For the all-important private sector, things are mighty curious indeed. Nearly 165,000 new jobs were created last year. But nearly 60,000 of these aren't ''jobs'' at all, since they're classified under ''self-employment.'' This wouldn't be so bad, except you can qualify as self-employed even if you aren't earning a cent.

O.K., so where does that leave us now? With 105,000 private sector jobs added for all of last year, in a country in which close to 16 million of us are employed and nearly 1.2 million are searching for work.

If that sounds a bit bleak, please blame the numbers, not the messenger. I haven't even mentioned that, on top of the unemployed left over from 2003, another 400,000 young people will be vying for their first real jobs this year. So will 100,000 or so of the quarter million new immigrants coming to Canada in 2004. (Did I tell you yet that, with all this increased competition, only 175,000 folks are likely to retire?)
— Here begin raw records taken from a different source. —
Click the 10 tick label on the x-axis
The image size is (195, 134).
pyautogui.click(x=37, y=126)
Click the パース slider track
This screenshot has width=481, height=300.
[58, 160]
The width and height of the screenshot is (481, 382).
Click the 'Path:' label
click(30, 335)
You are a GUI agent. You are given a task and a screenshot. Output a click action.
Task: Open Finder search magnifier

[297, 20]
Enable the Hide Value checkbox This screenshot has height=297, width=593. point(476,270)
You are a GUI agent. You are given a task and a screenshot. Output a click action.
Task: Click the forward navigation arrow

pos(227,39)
Whew! I hope you're hanging in, for it grows more curious. Going back to those 105,000 private-sector jobs added last year, it turns out more than a third are part-time. Which means, in all of 2003, when our economy was supposedly tickety-boo, we saw a net increase of just 68,000 full-time jobs that weren't publicly funded.A figure like that takes my breath away.

But my last few gasps are for the strangest facts of all. Of that paltry 68,000, almost 50 per cent went to people over age 55. I mean, hello! Do you know what it's like finding work if you're over 50 these days? You'd have better luck selling candy to a dentist. Where on earth are these workers getting hired? And where does that leave the rest of us? I can tell you one thing, our fairer sex is doing better than the men. Of all private-sector jobs created last year (excluding self-employment), fully 60 per cent went to women.
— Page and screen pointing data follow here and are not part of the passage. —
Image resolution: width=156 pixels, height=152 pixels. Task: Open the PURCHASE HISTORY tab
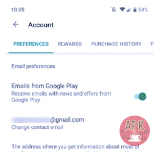pos(116,44)
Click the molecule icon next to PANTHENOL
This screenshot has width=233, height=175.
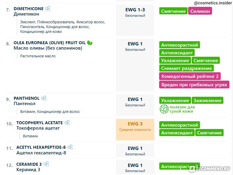(x=44, y=98)
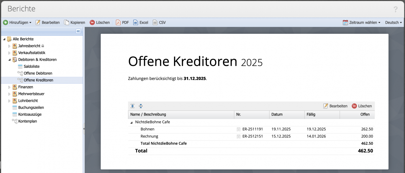Expand all rows in report table
Image resolution: width=405 pixels, height=173 pixels.
tap(133, 106)
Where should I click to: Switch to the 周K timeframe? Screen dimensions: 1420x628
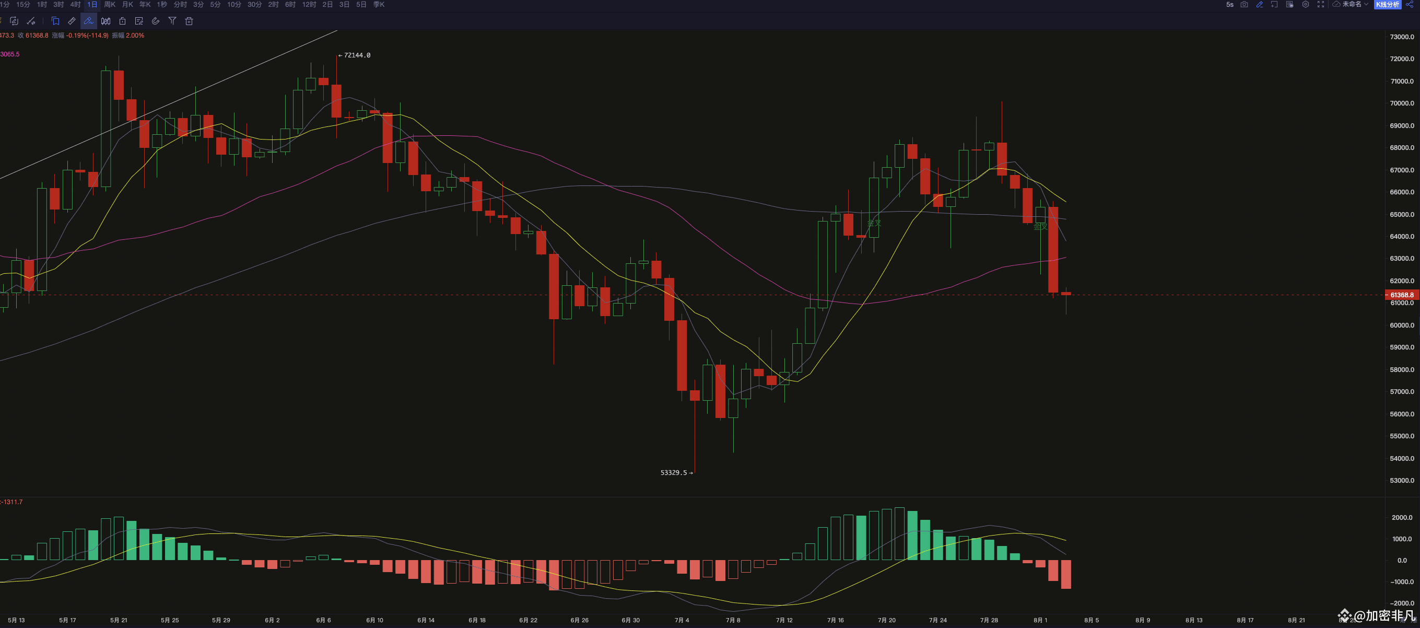pyautogui.click(x=110, y=4)
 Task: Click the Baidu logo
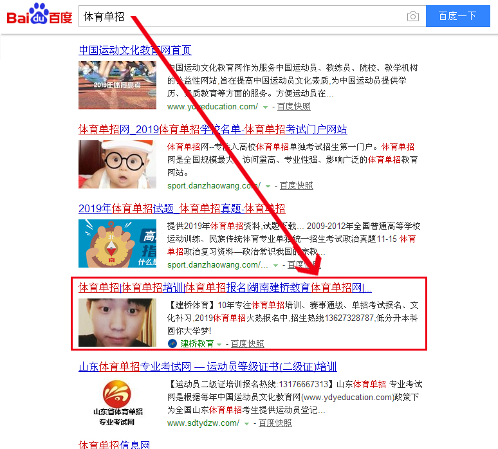click(40, 14)
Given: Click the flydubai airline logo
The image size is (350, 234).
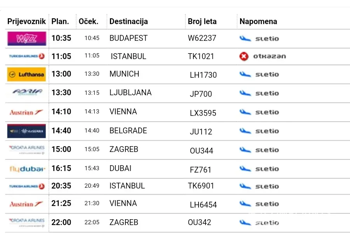Looking at the screenshot, I should 27,169.

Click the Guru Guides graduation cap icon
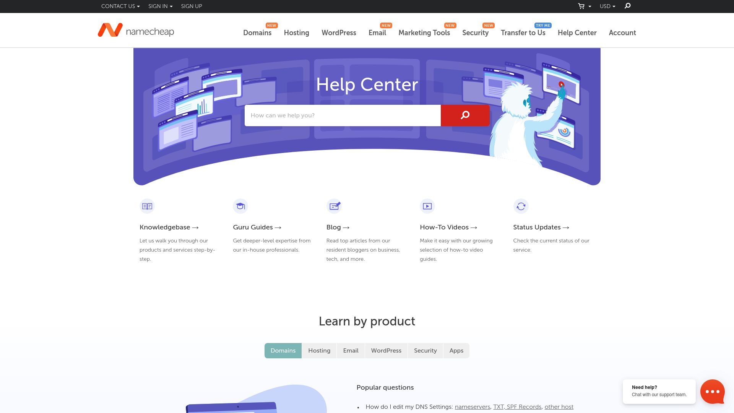tap(240, 206)
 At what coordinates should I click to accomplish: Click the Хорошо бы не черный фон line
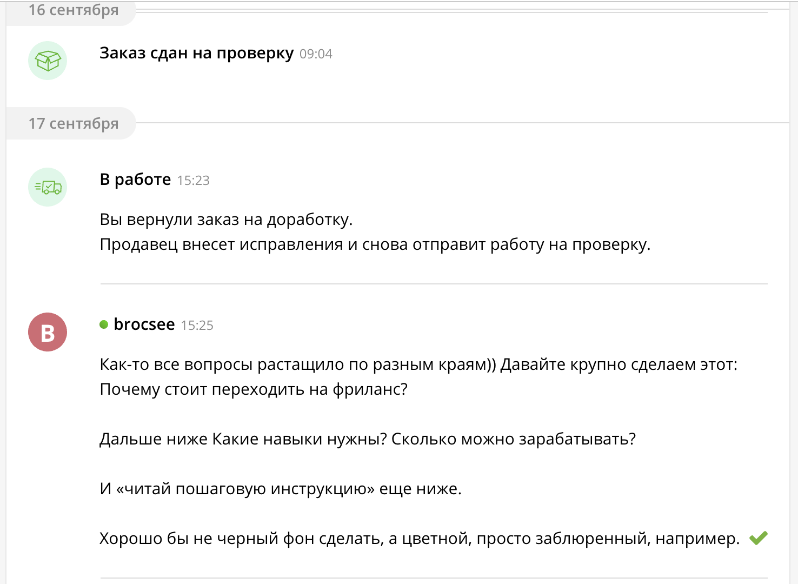(x=420, y=539)
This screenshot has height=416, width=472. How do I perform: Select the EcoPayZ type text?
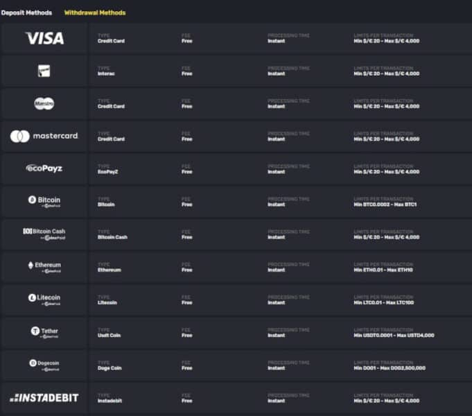pos(107,172)
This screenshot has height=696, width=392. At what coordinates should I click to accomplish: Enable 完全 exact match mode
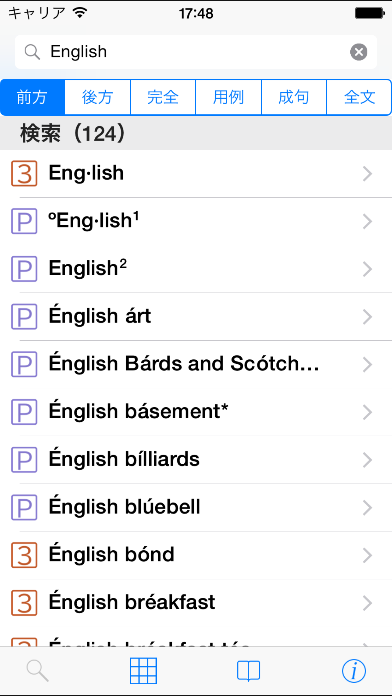click(163, 97)

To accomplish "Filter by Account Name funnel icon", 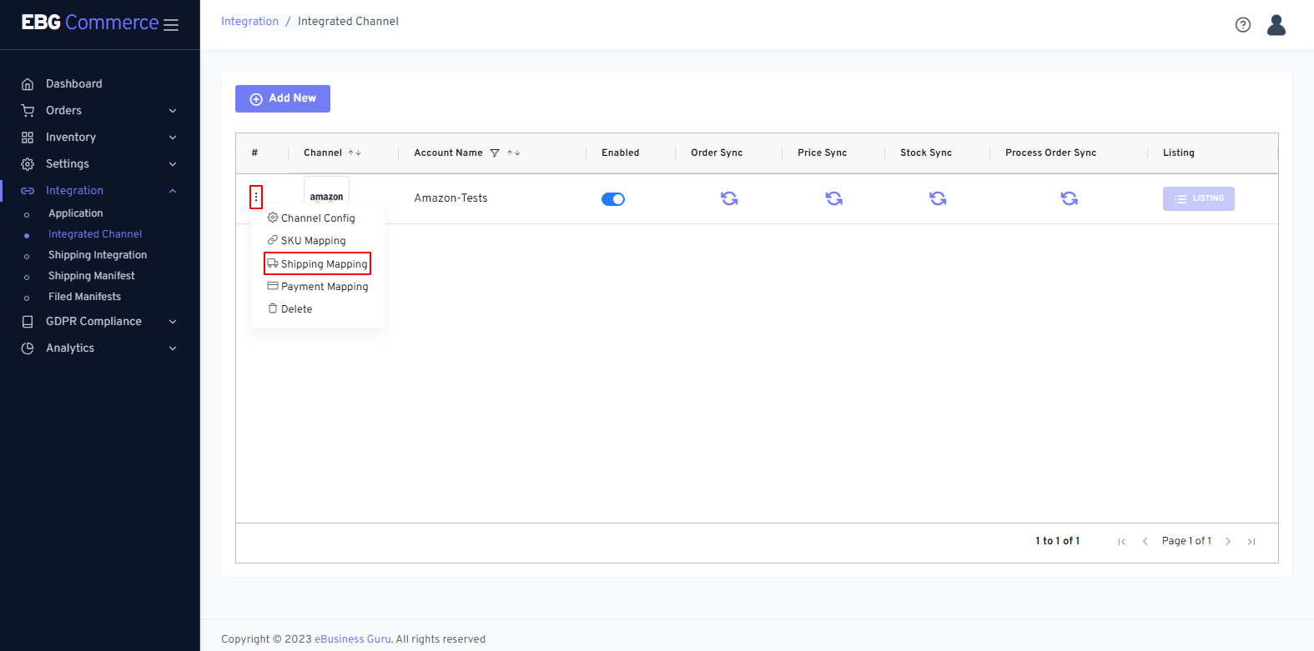I will click(x=495, y=153).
Which means ... well, your guess is as good as mine, given this data. About all I can say is that the figures paint a startling picture of the job market. There were fewer than half the additional positions in 2003 as there were the year before, most of these supposedly going to older workers, though anecdotally they're having the toughest time of all finding work.

I think I'd better leave the rest to our statisticians and economists. Meanwhile, you heard it here first: Unless George W. Bush opens the taps to create new jobs in this election year, and some of that prosperity spills over to our side of the border, 2004 is shaping up to be a tough year for employment. In other words, you may want to start networking diligently and put the bottle of bubbly on ice until you have a firm offer.